Gladstone Gallery is pleased to present an exhibition of new works by Carroll Dunham. This show focuses on the artist’s monotypes, a core component of his multidisciplinary approach to artmaking. Using the themes and visual language prominent throughout his most recent series of male wrestlers, the works on view demonstrate Dunham’s interest in experimentation and his seamless ability to depict forms in space with the visual language he has mastered throughout his decades-long career.
Dunham’s newest wrestlers, all made in 2019 and 2020, are shown engaging in a variety of intense actions situated in vibrant and isolated landscapes. The environments where these men fight are almost completely barren with only a few decipherable trees and horizon lines depicted in the distance. Rendered with saturated purple, blue, green, red, and yellow watercolors, the nude men attack, scratch, choke, and grab at each other in an effort to exert dominance over one another. The men are shown either writhing in pain, as shown by wide opened mouths of men seeming to scream, or are rendered completely stoic with inanimate facial expressions. Pink, brown, and blue scratches, finger smudges, and the artist’s handprints made with water-soluble materials, such as watercolors, pencil, and airbrush, adorn the white bodies, suggesting the blood, dirt, and bruises that accompany these intense flights. Dunham’s intentional inclusion of his hand in this tangible way reiterates his interest in the malleability of the monotype-making process, and suggests an interest in pushing the possibilities of both new and recurring materials he uses in his work.
Similar to Dunham’s large-scale paintings, the scenes he creates are confined by sharp black lines that contain the actions and the environments depicted. Here, however, the bodies and colors begin to break past the barriers, further drawing the viewer into these compositions and demonstrating the mutability of the monotype-making process that inspires Dunham’s explorative approach to this medium. At the same time, these narratives overtly connect visually and conceptually to the female and male figures Dunham has continuously returned to through his larger body of work that draws from art history and memory to represent figures and scenes of nature. The visceral and psychological narratives that develop throughout these dramatic brawls continue Dunham’s inquisitive approach to artmaking through an intentional utilization of the fluidity of making monotypes. As shown through the works in this exhibition, this process of printmaking enables Dunham to experiment with new approaches, materials, and techniques within the framework of his singular and thought-provoking practice.

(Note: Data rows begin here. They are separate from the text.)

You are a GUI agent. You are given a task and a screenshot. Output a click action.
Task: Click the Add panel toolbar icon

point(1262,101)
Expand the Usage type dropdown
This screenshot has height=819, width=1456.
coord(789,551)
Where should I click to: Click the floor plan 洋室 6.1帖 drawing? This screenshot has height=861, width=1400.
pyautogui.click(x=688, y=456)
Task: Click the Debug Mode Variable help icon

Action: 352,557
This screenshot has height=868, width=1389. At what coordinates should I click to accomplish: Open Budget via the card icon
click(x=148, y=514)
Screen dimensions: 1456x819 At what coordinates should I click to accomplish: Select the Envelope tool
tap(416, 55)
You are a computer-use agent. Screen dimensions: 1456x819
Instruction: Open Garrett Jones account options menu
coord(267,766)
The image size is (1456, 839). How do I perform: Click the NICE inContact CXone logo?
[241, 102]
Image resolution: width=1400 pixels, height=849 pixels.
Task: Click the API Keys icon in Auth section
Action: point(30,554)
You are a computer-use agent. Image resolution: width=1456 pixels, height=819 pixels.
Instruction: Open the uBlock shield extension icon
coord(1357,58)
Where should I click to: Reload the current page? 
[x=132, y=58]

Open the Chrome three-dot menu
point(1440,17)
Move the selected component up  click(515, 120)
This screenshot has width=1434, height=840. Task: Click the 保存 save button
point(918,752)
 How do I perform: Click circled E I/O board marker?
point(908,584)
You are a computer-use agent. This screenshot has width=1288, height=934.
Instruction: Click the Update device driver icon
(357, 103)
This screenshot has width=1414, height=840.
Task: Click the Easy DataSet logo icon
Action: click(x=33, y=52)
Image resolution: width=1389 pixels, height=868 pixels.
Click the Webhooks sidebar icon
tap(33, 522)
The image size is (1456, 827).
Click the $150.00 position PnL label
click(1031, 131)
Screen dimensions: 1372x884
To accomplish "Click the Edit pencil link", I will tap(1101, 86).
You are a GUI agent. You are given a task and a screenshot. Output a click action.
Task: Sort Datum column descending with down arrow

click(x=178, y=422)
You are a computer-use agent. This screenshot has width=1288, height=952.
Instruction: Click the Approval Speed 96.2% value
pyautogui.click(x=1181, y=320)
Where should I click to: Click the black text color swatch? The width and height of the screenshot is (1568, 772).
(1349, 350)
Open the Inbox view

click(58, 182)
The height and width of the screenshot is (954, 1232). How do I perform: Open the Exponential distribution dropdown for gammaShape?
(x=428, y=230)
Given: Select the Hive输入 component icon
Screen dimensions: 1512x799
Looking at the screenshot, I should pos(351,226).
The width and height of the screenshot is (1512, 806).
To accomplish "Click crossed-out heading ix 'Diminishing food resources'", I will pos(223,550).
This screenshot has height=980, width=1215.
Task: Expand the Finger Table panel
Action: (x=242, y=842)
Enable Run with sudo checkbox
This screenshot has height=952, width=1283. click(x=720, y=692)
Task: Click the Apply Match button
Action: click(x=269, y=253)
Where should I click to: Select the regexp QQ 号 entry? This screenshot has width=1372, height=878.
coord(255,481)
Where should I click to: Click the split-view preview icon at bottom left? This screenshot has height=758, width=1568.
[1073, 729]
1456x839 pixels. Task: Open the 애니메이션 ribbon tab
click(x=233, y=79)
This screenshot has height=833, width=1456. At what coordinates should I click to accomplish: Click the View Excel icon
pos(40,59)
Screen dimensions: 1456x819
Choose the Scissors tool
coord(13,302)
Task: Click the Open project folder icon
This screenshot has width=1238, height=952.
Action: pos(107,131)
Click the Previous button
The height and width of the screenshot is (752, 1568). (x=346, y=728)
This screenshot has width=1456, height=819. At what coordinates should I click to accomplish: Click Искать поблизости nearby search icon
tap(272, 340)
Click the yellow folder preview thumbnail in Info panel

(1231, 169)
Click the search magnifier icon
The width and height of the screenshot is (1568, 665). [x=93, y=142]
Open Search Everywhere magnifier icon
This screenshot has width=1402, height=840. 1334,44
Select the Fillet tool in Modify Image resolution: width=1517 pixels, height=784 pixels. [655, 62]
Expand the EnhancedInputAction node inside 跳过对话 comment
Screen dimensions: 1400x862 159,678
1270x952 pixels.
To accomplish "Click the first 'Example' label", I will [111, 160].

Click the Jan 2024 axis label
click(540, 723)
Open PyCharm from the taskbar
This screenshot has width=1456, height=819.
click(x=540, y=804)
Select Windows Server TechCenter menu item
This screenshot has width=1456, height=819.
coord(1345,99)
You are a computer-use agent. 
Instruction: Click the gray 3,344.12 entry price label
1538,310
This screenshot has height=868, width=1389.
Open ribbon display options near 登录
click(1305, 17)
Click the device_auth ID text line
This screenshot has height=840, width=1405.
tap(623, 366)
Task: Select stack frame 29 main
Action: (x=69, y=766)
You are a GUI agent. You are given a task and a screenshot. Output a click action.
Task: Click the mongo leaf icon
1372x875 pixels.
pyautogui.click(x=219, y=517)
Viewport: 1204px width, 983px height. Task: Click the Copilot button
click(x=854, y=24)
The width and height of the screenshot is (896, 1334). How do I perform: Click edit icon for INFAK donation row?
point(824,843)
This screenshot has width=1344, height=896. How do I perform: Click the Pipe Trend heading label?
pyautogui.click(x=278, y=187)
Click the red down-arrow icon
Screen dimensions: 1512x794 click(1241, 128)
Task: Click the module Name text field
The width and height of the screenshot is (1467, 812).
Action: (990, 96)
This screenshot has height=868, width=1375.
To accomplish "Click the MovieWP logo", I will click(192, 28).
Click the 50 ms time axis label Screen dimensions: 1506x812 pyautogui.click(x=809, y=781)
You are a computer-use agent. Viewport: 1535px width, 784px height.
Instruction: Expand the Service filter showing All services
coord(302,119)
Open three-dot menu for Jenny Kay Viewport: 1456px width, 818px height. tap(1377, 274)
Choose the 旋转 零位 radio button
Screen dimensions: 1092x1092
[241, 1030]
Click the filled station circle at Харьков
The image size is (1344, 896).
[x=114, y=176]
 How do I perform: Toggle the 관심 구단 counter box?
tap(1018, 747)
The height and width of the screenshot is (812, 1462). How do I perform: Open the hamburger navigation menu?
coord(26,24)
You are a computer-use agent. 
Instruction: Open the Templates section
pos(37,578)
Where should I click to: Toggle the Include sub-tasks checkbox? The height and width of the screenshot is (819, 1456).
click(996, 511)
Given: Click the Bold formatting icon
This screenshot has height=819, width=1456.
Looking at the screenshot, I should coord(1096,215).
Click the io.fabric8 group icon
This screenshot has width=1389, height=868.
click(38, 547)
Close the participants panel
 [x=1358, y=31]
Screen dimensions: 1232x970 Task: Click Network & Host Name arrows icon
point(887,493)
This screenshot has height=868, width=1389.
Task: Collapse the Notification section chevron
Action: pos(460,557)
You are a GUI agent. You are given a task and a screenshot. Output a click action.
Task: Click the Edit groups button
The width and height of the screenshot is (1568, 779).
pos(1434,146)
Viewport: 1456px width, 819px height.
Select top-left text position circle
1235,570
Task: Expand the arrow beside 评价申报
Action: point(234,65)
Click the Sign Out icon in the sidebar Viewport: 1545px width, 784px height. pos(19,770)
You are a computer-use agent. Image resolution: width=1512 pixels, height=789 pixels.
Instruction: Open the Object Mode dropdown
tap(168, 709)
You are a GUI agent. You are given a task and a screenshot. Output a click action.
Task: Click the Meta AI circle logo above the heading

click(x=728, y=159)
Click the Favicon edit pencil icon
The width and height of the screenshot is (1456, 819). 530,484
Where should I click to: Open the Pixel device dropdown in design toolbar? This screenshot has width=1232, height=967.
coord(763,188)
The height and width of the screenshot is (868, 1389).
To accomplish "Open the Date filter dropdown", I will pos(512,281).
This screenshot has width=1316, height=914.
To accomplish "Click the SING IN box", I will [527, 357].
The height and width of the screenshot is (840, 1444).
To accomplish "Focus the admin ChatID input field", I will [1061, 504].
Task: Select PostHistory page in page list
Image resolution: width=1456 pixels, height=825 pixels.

Carroll Dunham was born in 1949 and lives and works in New York and Connecticut. He is currently the subject of a major two-person exhibition at Kunsthalle Düsseldorf, “Carroll Dunham / Albert Oehlen Bäume / Trees,” on view through March 1. His work has been the subject of numerous solo exhibitions at international institutions including Museum Ludwig, Cologne; Millesgården, Stockholm; Drammens Museum, Drammen, Norway; a mid-career retrospective was held at the New Museum of Contemporary Art, New York. Dunham has also been included in notable group exhibitions including multiple Whitney Biennials and SITE Santa Fe; and at institutions including Musée d’art moderne et contemporain, Geneva; the Museum of Modern Art, New York; Museu Picasso, Barcelona; The Institute of Contemporary Art, Boston.